» Extract provided
Recently updated to meet new Medicare guidelines
The DW Clinical Forms create and maintain the Golden Thread of documentation. They are designed around a simple formula that takes the guess work out of what and how much to write. They cue you to 1) include all the clinical content that helps you assess a client’s progress, 2) include the mandated insurance content, and 3) justify medical necessity. They are a combination of checkboxes and narratives developed so your clinical voice is present in each note. They can be customized to meet your clinical needs and stored in a paper file or your computer. They can also be uploaded to your digital program, or used to augment your online system.
Diagnostic Summary or Bio-Psycho-Social Assessment
The Golden Thread starts here. The Diagnostic Summary acts as the foundation for your treatment plan. A good one contains the information to help determine the prognosis of your client. The Diagnostic Summary includes:
- contact and emergency contact information
- religious/spiritual affiliation and meaning in client’s life
- education, work, and medical histories
- a culturally competent and inclusive trauma assessment
- birth/foster/adoptive family mental health history
- substance use history/inventory
- barriers to treatment
- reason client seeks services
- … and many other requirements.
Encourage your client to complete the Diagnostic Summary and bring or send prior to starting treatment. See how smooth the first interview can be and how it helps you determine a diagnosis.
Treatment Plan and the Treatment Plan Review
The Golden Thread continues by weaving a picture of the client’s problematic behaviors with hoped for goals, an assessment of prognosis and eventual progress. It delivers the criteria for justifying medical necessity and includes:
- presenting problem in behavioral terms
- barriers to treatment
- resources recommended
- duration and frequency of treatment
- … and many other requirements.
Once you write a Documentation Wizard TM Treatment Plan, you’ll feel confident that you can write a plan that is customized to your client, is clinically relevant, and can pass an audit.
Standard SOAP and DAP note templates can be vague, including ambiguous prompts like, “Clinical Content.” In the quest to be thorough, clinicians often write long stories with unnecessary content. Or they write too little afraid of providing confidential information. The result is wasted time and anxiety about the result. The Documentation Wizard TM Session Note leaves no stone unturned. It includes:
- start and stop time
- CPT Code
- telehealth protocol confirmations
- clarity on “clinical content”
- checkboxes for mini-mental status exam
- a thorough risk assessment
- a list of possible interventions with space to write a narrative
- a reminder to justify using 90837
- client’s response to treatment
- plan, progress, prognosis
- verification of medical necessity
- a way to explain veering from the treatment plan without rewriting before it’s due.
- … and many other requirements
The most frequently written document, session notes should be a snap to write. The Documentation Wizard TM Session Note takes the guess work out of what and how much to write.
Case/Collateral Consult Note
Writing case and collateral consult notes are critical to quality care. Whether you are at an IEP meeting for a child, working with a probation officer, or speaking with a former therapist, consult notes can help justify medical necessity and help protect you in case of a board complaint. The Golden Thread continues to weave through as the consult note shows that treatment is discussed and evaluated with others. This consultation notes includes:
- reason for consult
- start and stop time
- type of consult
- who’s present
- actions to be taken as a result of consult
- … and much more.
Protect yourself and your client by documenting your phone, video, and in person consultations.

» Record excerpts
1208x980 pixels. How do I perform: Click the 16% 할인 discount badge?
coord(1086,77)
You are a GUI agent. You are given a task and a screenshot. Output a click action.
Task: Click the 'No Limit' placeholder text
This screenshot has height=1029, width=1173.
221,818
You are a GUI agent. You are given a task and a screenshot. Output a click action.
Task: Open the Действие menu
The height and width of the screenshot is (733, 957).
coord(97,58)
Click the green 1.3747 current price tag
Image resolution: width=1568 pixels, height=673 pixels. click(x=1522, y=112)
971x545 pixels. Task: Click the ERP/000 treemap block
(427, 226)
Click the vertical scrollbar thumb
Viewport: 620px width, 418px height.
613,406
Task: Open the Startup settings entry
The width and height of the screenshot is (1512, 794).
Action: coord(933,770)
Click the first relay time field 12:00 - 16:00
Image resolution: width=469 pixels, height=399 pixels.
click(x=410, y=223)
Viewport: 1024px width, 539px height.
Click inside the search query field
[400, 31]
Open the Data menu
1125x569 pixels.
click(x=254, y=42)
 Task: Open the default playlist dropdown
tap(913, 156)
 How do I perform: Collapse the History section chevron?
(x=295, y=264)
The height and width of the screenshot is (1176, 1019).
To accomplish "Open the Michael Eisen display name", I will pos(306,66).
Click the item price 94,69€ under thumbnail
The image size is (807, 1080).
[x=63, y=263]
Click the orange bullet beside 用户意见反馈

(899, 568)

» Things to do
1) In the text about the DW Clinical Forms, what does the Diagnostic Summary act as?
2) Resume the text about the DW Clinical Forms, starting after its last sentence.

» Task results
1) The foundation for the treatment plan.

2)
The Golden Thread ends with the Discharge Summary. It’s an inclusive and specific review of treatment that reflects the treatment plan, verifies it ended and why. Neglecting to write a discharge summary can leave you open to legal issues and board complaints. The DW Discharge Summary includes:
- an inclusive and specific review of treatment that reflects the treatment plan
- reason for discharge
- condition at discharge
- follow-up recommendations
- confirmation that the client was notified
- … and much more.
Write a Discharge Summary that protects you from legal problems and supports your client in knowing what’s next for them.
PLUS, BONUS FORMS
- Real case examples of each form
- Explanation of how to write a Treatment Plan
- Extensive list of Barriers to Treatment
- Tips for Completing Authorizations and Phone Reviews
- Since starting anything new can be challenging, 3 weekly emails with tips on how to streamline the use your new forms.
Are Clinical Forms Compatible with Treatment Planning Books?
Clinical Forms may be used with or without a treatment planning book. The decision depends on your comfort using your own clinical voice as you represent the modalities you use in treatment. A treatment planning book is NOT included with this purchase.
Formatting of Clinical Forms
Clinical Forms are available as both Word Docs and Fillable PDFs. Both versions can be customized to meet your clinical needs and used in conjunction with many online systems. You get both with your purchase so you can try each to decide what works best for your practice. For best results, we recommend using the most recent version of Microsoft Word or Microsoft Office 365 and Adobe Reader.
Learn more about how to customize your forms and get your technical questions answered here: Technical FAQs
Become a Documentation Wizard
- Intake Form
If you offer a screening call to potential clients, using this form covers all the bases. It includes reason client is seeking services, basic insurance information, a way to document a *fee adjustment if you offer one for private pay clients, and more. (*Documenting the rationale for a fee adjustment, formerly known as a “sliding scale,” is a legal issues. Please don’t forget to do it.)
Every client must be given the Health Insurance Portability and Accountability Act to read.
- *Acknowledgment of HIPAA
Every client must sign the HIPAA to show they read it.
- *Insurance Information and Authorization
Information needed for insurance formatted to maximize the chances of being able to read it after the client fills it out.
- Receipt for Services (Superbill)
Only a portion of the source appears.